### What this exercise asks
1. Check statements (a), (b), and (c) against the term insurance passage below. For each, answer yes or no and quote the words from the passage that decide it.
(a) Payouts from a participating plan can be used to offset the premium for the following year.
(b) Non-participating policies offer additional annual payouts.
(c) Most term plans offer a maturity benefit.
2. Write the next part of the term insurance passage below, starting after its final sentence.

### Supplied passage
--- --- ---

What is a Participating Term Insurance Plan?
A participating or par policy provides the policyholder with profit-sharing benefits. Say you purchase a policy from a life insurance company. Over the financial year, the company earns certain profits. If you have a participating plan, you receive a portion of these profits as a benefit against your policy. You receive the benefits as a bonus or dividend. You could receive the payouts every year and can use the money to:
- Offset your premium payment for the following year
- Earn interest by depositing the amount with the insurer
Since most term plans do not offer any maturity benefit, opting for a participating policy allows you to enhance your return of premium payout, should you opt for it.
What is a Non-Participating Term Insurance Plan?
A non-par or non-participating policy does not provide dividend payouts. As a policyholder, you cannot partake in sharing the insurance company’s profits. Non-participating policies do not offer additional annual payouts. However, most non-participating plans come with a guaranteed maturity benefit. Policyholders will still receive this guaranteed payout at maturity, irrespective of the profits earned by the company.

--- --- ---

### Dataset
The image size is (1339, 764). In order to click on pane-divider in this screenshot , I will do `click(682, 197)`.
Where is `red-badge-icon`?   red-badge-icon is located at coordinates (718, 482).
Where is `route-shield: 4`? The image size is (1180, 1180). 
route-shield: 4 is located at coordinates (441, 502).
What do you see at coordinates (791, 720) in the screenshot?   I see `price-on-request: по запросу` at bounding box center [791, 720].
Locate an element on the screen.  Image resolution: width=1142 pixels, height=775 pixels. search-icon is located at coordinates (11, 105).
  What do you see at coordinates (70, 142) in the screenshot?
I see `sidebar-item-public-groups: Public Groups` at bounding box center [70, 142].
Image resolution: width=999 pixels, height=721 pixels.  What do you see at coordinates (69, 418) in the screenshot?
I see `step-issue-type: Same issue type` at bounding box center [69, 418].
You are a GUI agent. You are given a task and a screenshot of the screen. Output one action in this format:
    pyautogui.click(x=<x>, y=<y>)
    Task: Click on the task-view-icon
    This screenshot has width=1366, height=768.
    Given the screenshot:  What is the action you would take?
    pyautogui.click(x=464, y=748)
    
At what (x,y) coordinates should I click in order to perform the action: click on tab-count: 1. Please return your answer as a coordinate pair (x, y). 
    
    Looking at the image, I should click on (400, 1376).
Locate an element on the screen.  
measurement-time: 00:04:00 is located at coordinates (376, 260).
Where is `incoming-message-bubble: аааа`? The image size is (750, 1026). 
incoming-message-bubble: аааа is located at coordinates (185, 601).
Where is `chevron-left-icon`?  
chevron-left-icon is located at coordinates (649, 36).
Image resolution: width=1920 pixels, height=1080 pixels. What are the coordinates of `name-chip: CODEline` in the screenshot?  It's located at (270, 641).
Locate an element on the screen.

--- --- ---

### Task-by-task outputs
1.
(a) Yes: "Offset your premium payment for the following year"
(b) No: "Non-participating policies do not offer additional annual payouts."
(c) No: "Since most term plans do not offer any maturity benefit"

2.
Key Difference between Participating and Non-Participating Plans
The crucial difference between participating insurance and non-participating plans is the share in profits. Participating policies allow the insured individuals to enjoy the profits earned by the insurer. Non-participating policies, on the other hand, do not offer such benefits. You must remember that participating plans provide payouts based on the profits earned. When profits are low, the payout will also be low. There’s no guarantee as to how much you may earn as part of your profit-sharing.
Guaranteed Vs. Non-Guaranteed Benefits
Participating and non-participating plans offer different kinds of benefits. With a participating policy, you deal with non-guaranteed benefits. The payouts are not assured. Non-par policies provide guaranteed benefits. You can rest assured that you shall receive the guaranteed payment on maturity, irrespective of the policyholder’s profit the previous year.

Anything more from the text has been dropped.